------ INFORMATION SUPPLIED ------

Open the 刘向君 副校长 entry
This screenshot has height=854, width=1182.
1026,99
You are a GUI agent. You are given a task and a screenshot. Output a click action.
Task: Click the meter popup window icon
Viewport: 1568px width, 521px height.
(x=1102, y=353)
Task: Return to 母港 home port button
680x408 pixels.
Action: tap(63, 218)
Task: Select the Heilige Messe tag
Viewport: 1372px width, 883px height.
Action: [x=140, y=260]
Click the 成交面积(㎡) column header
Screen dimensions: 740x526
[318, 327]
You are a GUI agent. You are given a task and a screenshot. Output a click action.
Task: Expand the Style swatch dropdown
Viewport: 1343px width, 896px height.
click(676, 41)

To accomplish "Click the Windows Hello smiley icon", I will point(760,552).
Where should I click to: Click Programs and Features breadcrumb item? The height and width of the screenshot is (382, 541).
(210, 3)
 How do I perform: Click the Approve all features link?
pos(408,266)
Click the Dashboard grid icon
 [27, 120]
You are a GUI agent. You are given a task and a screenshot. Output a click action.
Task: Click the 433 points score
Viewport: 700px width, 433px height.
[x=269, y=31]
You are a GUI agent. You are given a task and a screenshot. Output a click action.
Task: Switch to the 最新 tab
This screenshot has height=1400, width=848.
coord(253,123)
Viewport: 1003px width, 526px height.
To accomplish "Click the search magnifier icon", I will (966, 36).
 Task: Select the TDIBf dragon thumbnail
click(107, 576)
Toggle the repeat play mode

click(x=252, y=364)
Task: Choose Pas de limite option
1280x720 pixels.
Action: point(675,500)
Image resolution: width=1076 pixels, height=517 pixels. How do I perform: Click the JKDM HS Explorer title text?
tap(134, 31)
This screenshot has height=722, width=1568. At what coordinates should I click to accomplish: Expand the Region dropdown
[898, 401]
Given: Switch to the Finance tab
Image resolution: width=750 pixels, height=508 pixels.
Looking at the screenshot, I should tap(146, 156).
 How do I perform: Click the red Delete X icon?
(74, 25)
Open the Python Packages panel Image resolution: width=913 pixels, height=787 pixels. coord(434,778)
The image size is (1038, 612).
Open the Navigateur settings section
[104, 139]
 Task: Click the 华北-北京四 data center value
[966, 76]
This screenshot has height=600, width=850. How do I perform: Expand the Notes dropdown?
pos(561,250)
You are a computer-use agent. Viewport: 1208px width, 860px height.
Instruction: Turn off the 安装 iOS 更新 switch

------

■ TASK OBJECTIVE ■
Your job is to print all of the material again, word for word.

■ OUTPUT OF THE TASK ■
Open the 刘向君 副校长 entry
This screenshot has height=854, width=1182.
1026,99
You are a GUI agent. You are given a task and a screenshot. Output a click action.
Task: Click the meter popup window icon
Viewport: 1568px width, 521px height.
(x=1102, y=353)
Task: Return to 母港 home port button
680x408 pixels.
Action: tap(63, 218)
Task: Select the Heilige Messe tag
Viewport: 1372px width, 883px height.
Action: [x=140, y=260]
Click the 成交面积(㎡) column header
Screen dimensions: 740x526
[318, 327]
You are a GUI agent. You are given a task and a screenshot. Output a click action.
Task: Expand the Style swatch dropdown
Viewport: 1343px width, 896px height.
click(676, 41)

To accomplish "Click the Windows Hello smiley icon", I will point(760,552).
Where should I click to: Click Programs and Features breadcrumb item? The height and width of the screenshot is (382, 541).
(210, 3)
 How do I perform: Click the Approve all features link?
pos(408,266)
Click the Dashboard grid icon
 [27, 120]
You are a GUI agent. You are given a task and a screenshot. Output a click action.
Task: Click the 433 points score
Viewport: 700px width, 433px height.
[x=269, y=31]
You are a GUI agent. You are given a task and a screenshot. Output a click action.
Task: Switch to the 最新 tab
This screenshot has height=1400, width=848.
coord(253,123)
Viewport: 1003px width, 526px height.
To accomplish "Click the search magnifier icon", I will (966, 36).
 Task: Select the TDIBf dragon thumbnail
click(107, 576)
Toggle the repeat play mode

click(x=252, y=364)
Task: Choose Pas de limite option
1280x720 pixels.
Action: point(675,500)
Image resolution: width=1076 pixels, height=517 pixels. How do I perform: Click the JKDM HS Explorer title text?
tap(134, 31)
This screenshot has height=722, width=1568. At what coordinates should I click to accomplish: Expand the Region dropdown
[898, 401]
Given: Switch to the Finance tab
Image resolution: width=750 pixels, height=508 pixels.
Looking at the screenshot, I should tap(146, 156).
 How do I perform: Click the red Delete X icon?
(74, 25)
Open the Python Packages panel Image resolution: width=913 pixels, height=787 pixels. coord(434,778)
The image size is (1038, 612).
Open the Navigateur settings section
[104, 139]
 Task: Click the 华北-北京四 data center value
[966, 76]
This screenshot has height=600, width=850. How do I perform: Expand the Notes dropdown?
pos(561,250)
You are a computer-use agent. Viewport: 1208px width, 860px height.
Instruction: Turn off the 安装 iOS 更新 switch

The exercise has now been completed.